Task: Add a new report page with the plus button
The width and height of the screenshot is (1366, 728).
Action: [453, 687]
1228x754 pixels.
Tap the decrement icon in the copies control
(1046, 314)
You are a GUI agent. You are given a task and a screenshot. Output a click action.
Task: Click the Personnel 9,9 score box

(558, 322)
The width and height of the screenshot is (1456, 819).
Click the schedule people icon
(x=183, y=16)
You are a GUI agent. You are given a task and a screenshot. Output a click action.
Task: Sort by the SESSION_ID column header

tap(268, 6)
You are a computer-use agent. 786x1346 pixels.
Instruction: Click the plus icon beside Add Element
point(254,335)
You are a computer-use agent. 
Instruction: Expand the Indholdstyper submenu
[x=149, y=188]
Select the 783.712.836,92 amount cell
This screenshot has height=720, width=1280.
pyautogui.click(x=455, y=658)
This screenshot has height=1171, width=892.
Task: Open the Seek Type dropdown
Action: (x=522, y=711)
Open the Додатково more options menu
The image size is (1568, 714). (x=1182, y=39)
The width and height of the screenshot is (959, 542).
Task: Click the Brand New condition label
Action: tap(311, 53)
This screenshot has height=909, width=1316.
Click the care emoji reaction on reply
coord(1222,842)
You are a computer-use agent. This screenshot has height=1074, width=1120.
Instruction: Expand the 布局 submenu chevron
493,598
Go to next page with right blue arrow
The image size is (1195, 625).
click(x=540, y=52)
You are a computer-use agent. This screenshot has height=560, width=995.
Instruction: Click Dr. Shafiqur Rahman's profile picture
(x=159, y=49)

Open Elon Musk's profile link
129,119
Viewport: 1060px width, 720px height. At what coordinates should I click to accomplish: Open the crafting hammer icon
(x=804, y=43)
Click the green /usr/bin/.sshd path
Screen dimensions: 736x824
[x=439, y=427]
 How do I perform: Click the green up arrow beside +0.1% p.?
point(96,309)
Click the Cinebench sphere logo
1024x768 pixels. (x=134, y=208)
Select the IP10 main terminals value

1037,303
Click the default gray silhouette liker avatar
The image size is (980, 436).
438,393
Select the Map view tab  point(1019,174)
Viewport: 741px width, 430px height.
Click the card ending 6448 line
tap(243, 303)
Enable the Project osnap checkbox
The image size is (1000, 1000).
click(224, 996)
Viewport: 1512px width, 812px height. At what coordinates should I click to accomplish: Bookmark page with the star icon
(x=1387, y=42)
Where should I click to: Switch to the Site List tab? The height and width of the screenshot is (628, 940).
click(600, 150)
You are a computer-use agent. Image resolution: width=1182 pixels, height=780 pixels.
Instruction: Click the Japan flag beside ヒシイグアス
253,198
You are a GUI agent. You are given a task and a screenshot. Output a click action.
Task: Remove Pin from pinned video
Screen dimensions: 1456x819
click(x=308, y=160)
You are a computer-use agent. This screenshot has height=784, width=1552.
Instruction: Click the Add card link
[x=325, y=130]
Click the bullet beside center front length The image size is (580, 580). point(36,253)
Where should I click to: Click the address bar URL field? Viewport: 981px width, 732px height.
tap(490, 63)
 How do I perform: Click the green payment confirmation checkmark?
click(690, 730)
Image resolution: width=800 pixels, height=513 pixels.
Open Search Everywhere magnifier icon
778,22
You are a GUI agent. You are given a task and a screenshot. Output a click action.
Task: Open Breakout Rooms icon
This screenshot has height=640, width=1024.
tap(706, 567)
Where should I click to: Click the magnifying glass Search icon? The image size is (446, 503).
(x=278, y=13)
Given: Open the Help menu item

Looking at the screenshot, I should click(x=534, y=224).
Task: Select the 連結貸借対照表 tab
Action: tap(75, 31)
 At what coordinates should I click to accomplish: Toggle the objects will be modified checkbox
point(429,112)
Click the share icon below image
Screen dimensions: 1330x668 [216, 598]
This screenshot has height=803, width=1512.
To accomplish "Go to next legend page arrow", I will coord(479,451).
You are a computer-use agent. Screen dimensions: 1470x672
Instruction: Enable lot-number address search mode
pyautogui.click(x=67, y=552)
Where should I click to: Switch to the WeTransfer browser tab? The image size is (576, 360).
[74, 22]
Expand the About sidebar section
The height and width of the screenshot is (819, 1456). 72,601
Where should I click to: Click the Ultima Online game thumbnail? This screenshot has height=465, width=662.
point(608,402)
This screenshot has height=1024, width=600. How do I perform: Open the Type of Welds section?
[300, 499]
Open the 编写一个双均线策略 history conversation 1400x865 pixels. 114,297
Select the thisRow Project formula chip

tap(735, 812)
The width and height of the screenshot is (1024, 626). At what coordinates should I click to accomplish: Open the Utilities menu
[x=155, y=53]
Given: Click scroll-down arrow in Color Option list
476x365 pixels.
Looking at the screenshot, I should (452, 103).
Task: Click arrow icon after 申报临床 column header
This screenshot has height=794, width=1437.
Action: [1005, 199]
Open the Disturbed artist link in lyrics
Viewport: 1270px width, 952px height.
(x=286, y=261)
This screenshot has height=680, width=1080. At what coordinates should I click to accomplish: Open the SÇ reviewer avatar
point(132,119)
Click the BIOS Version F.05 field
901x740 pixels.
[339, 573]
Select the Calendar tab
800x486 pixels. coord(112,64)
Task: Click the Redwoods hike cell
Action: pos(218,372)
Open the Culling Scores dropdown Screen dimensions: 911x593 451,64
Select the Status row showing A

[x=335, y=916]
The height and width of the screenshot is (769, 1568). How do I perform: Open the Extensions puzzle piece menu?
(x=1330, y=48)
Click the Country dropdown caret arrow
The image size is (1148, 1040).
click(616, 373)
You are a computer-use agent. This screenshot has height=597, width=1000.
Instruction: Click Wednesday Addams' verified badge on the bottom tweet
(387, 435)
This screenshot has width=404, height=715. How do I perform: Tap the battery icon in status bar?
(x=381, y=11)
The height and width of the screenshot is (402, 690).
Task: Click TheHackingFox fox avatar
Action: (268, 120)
---
## WHAT TO WORK ON
Keeping each line intact, set down the entire listing once more.

## SOLUTION FOR THIS TASK
Task: Add a new report page with the plus button
The width and height of the screenshot is (1366, 728).
Action: [453, 687]
1228x754 pixels.
Tap the decrement icon in the copies control
(1046, 314)
You are a GUI agent. You are given a task and a screenshot. Output a click action.
Task: Click the Personnel 9,9 score box

(558, 322)
The width and height of the screenshot is (1456, 819).
Click the schedule people icon
(x=183, y=16)
You are a GUI agent. You are given a task and a screenshot. Output a click action.
Task: Sort by the SESSION_ID column header

tap(268, 6)
You are a computer-use agent. 786x1346 pixels.
Instruction: Click the plus icon beside Add Element
point(254,335)
You are a computer-use agent. 
Instruction: Expand the Indholdstyper submenu
[x=149, y=188]
Select the 783.712.836,92 amount cell
This screenshot has height=720, width=1280.
pyautogui.click(x=455, y=658)
This screenshot has height=1171, width=892.
Task: Open the Seek Type dropdown
Action: (x=522, y=711)
Open the Додатково more options menu
The image size is (1568, 714). (x=1182, y=39)
The width and height of the screenshot is (959, 542).
Task: Click the Brand New condition label
Action: tap(311, 53)
This screenshot has height=909, width=1316.
Click the care emoji reaction on reply
coord(1222,842)
You are a computer-use agent. This screenshot has height=1074, width=1120.
Instruction: Expand the 布局 submenu chevron
493,598
Go to next page with right blue arrow
The image size is (1195, 625).
click(x=540, y=52)
You are a computer-use agent. This screenshot has height=560, width=995.
Instruction: Click Dr. Shafiqur Rahman's profile picture
(x=159, y=49)

Open Elon Musk's profile link
129,119
Viewport: 1060px width, 720px height. At what coordinates should I click to accomplish: Open the crafting hammer icon
(x=804, y=43)
Click the green /usr/bin/.sshd path
Screen dimensions: 736x824
[x=439, y=427]
 How do I perform: Click the green up arrow beside +0.1% p.?
point(96,309)
Click the Cinebench sphere logo
1024x768 pixels. (x=134, y=208)
Select the IP10 main terminals value

1037,303
Click the default gray silhouette liker avatar
The image size is (980, 436).
438,393
Select the Map view tab  point(1019,174)
Viewport: 741px width, 430px height.
Click the card ending 6448 line
tap(243, 303)
Enable the Project osnap checkbox
The image size is (1000, 1000).
click(224, 996)
Viewport: 1512px width, 812px height. At what coordinates should I click to accomplish: Bookmark page with the star icon
(x=1387, y=42)
Where should I click to: Switch to the Site List tab? The height and width of the screenshot is (628, 940).
click(600, 150)
You are a computer-use agent. Image resolution: width=1182 pixels, height=780 pixels.
Instruction: Click the Japan flag beside ヒシイグアス
253,198
You are a GUI agent. You are given a task and a screenshot. Output a click action.
Task: Remove Pin from pinned video
Screen dimensions: 1456x819
click(x=308, y=160)
You are a computer-use agent. This screenshot has height=784, width=1552.
Instruction: Click the Add card link
[x=325, y=130]
Click the bullet beside center front length The image size is (580, 580). point(36,253)
Where should I click to: Click the address bar URL field? Viewport: 981px width, 732px height.
tap(490, 63)
 How do I perform: Click the green payment confirmation checkmark?
click(690, 730)
Image resolution: width=800 pixels, height=513 pixels.
Open Search Everywhere magnifier icon
778,22
You are a GUI agent. You are given a task and a screenshot. Output a click action.
Task: Open Breakout Rooms icon
This screenshot has height=640, width=1024.
tap(706, 567)
Where should I click to: Click the magnifying glass Search icon? The image size is (446, 503).
(x=278, y=13)
Given: Open the Help menu item

Looking at the screenshot, I should click(x=534, y=224).
Task: Select the 連結貸借対照表 tab
Action: tap(75, 31)
 At what coordinates should I click to accomplish: Toggle the objects will be modified checkbox
point(429,112)
Click the share icon below image
Screen dimensions: 1330x668 [216, 598]
This screenshot has height=803, width=1512.
To accomplish "Go to next legend page arrow", I will coord(479,451).
You are a computer-use agent. Screen dimensions: 1470x672
Instruction: Enable lot-number address search mode
pyautogui.click(x=67, y=552)
Where should I click to: Switch to the WeTransfer browser tab? The image size is (576, 360).
[74, 22]
Expand the About sidebar section
The height and width of the screenshot is (819, 1456). 72,601
Where should I click to: Click the Ultima Online game thumbnail? This screenshot has height=465, width=662.
point(608,402)
This screenshot has height=1024, width=600. How do I perform: Open the Type of Welds section?
[300, 499]
Open the 编写一个双均线策略 history conversation 1400x865 pixels. 114,297
Select the thisRow Project formula chip

tap(735, 812)
The width and height of the screenshot is (1024, 626). At what coordinates should I click to accomplish: Open the Utilities menu
[x=155, y=53]
Given: Click scroll-down arrow in Color Option list
476x365 pixels.
Looking at the screenshot, I should (452, 103).
Task: Click arrow icon after 申报临床 column header
This screenshot has height=794, width=1437.
Action: [1005, 199]
Open the Disturbed artist link in lyrics
Viewport: 1270px width, 952px height.
(x=286, y=261)
This screenshot has height=680, width=1080. At what coordinates should I click to accomplish: Open the SÇ reviewer avatar
point(132,119)
Click the BIOS Version F.05 field
901x740 pixels.
[339, 573]
Select the Calendar tab
800x486 pixels. coord(112,64)
Task: Click the Redwoods hike cell
Action: pos(218,372)
Open the Culling Scores dropdown Screen dimensions: 911x593 451,64
Select the Status row showing A

[x=335, y=916]
The height and width of the screenshot is (769, 1568). How do I perform: Open the Extensions puzzle piece menu?
(x=1330, y=48)
Click the Country dropdown caret arrow
The image size is (1148, 1040).
click(616, 373)
You are a computer-use agent. This screenshot has height=597, width=1000.
Instruction: Click Wednesday Addams' verified badge on the bottom tweet
(387, 435)
This screenshot has width=404, height=715. How do I perform: Tap the battery icon in status bar?
(x=381, y=11)
The height and width of the screenshot is (402, 690).
Task: Click TheHackingFox fox avatar
Action: (268, 120)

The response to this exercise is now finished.